■ **Task brief**: Copy the part of the R aggregation thread below from "RE: [R] aggregation" to "the to-be-aggregated data.frame?", keeping every character unchanged.

■ **Page excerpt**:

RE: [R] aggregation question

From: Liaw, Andy <andy_liaw_at_merck.com>
Date: Sat 16 Apr 2005 - 12:15:39 EST


> From: Christoph Lehmann
>
> great, Andy! Thanks a lot- I didn't know split.
> So 'split' can be used as alternative for 'aggregate', with
> the advantage
> that in the passed self-defined function one can consider
> more than one
> variable of the to-be-aggregated data.frame?

split() only split the data frame into a list of data frames, according to the variable supplied as the second argument. You can then use sapply()/lapply() to apply the same operation on each piece, where each piece contains all the variables.

Andy  

> Christoph
> > If I understood you correctly, here's one way:
> >
> > > sumWO2 <- sapply(split(dat, dat$id), function(d)
> sum(d$meas[d$date !=
> > 2]))
> > > sumWO2
> > a b c
> > 0.9439614 0.4481582 1.6967618
> >
> > Andy
> >
> >
> > > From: Christoph Lehmann
> > >
> > > Dear Sundar, dear Andy
> > > manyt thanks for the length(unique(x)) hint. It solves of
> course my
> > > problem in a very elegant way. Just of curiosity (or for
> > > potential future
> > > problems): how could I solve it in a way, conceptually
> > > different, namely,
> > > that the computation on 'meas' being dependent on the
> > > variable 'date'?,
> > > means the computation on a variable x in the function passed
> > > to aggregate
> > > is conditional on the value of another variable y? I hope you
> > > understand
> > > what I mean, let's think of an example:
> > >
> > > E.g for the example data.frame below, the sum shall be
> taken over the
> > > variable meas only for all entries with a corresponding
> 'data' != 2
> > >
> > > for this do I have to nest two aggregate statements, or is
> > > there a way
> > > using sapply or similar apply-based commands?
> > >
> > > thanks a lot for your kind help.
> > >
> > > Cheers!
> > >
> > > Christoph
> > >
> > > aggregate(data$meas, list(id = data$id), sum)
> > > >
> > > >
> > > > Christoph Lehmann wrote on 4/15/2005 9:51 AM:
> > > > > Hi I have a question concerning aggregation
> > > > >
> > > > > (simple demo code S. below)

■ **Material provided**:
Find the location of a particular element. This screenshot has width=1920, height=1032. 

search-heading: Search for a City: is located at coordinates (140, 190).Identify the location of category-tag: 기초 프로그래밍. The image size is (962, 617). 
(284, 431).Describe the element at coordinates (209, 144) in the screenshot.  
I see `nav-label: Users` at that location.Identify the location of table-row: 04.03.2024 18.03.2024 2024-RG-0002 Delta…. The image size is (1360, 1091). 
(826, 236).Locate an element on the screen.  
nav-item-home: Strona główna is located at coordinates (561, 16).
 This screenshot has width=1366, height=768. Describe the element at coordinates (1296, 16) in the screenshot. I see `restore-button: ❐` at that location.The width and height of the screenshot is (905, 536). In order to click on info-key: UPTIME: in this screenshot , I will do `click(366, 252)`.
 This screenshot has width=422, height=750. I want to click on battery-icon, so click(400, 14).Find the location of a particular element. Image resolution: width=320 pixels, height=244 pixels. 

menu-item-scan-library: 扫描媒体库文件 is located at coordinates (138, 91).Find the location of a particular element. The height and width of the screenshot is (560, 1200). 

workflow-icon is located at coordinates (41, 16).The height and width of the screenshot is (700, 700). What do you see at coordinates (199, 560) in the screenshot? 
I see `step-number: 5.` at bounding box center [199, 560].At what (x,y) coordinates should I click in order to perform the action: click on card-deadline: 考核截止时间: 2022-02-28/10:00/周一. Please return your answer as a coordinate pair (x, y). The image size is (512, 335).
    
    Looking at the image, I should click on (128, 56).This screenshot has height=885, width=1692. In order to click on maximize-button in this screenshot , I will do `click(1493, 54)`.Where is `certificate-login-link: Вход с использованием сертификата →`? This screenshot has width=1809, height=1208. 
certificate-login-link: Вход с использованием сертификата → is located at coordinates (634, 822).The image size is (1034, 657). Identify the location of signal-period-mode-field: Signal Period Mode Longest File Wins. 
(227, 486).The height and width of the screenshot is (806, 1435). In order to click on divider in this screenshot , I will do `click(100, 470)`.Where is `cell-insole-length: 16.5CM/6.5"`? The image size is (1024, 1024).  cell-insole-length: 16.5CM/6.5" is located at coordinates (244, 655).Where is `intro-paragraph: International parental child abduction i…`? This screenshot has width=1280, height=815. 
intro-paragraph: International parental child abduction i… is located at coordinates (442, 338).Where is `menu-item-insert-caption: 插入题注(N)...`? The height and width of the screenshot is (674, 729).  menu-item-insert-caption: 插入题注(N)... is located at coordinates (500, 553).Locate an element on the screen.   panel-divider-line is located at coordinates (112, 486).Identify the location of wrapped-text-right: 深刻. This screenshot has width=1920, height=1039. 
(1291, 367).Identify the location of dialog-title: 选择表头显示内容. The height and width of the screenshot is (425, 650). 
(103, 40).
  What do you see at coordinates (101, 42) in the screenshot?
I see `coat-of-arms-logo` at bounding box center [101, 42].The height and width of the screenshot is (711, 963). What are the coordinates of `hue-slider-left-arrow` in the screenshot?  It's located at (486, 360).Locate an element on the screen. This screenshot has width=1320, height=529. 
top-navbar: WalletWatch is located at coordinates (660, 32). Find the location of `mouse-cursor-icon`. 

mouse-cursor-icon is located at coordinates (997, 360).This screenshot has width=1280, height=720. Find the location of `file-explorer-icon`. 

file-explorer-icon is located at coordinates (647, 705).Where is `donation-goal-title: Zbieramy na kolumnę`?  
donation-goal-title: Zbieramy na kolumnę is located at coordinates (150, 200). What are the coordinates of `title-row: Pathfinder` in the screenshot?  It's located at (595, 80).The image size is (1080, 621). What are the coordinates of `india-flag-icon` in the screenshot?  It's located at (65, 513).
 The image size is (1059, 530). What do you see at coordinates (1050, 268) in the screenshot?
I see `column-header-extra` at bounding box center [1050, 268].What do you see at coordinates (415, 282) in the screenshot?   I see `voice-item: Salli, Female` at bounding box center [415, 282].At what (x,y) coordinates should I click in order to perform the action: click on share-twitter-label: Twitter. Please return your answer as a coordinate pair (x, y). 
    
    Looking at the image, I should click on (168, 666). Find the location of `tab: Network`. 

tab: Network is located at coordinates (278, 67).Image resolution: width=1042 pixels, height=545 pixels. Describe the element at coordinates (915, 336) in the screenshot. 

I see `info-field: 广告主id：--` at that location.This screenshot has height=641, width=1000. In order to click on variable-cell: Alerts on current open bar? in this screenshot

■ **Result below**:
RE: [R] aggregation question

From: Liaw, Andy <andy_liaw_at_merck.com>
Date: Sat 16 Apr 2005 - 12:15:39 EST


> From: Christoph Lehmann
>
> great, Andy! Thanks a lot- I didn't know split.
> So 'split' can be used as alternative for 'aggregate', with
> the advantage
> that in the passed self-defined function one can consider
> more than one
> variable of the to-be-aggregated data.frame?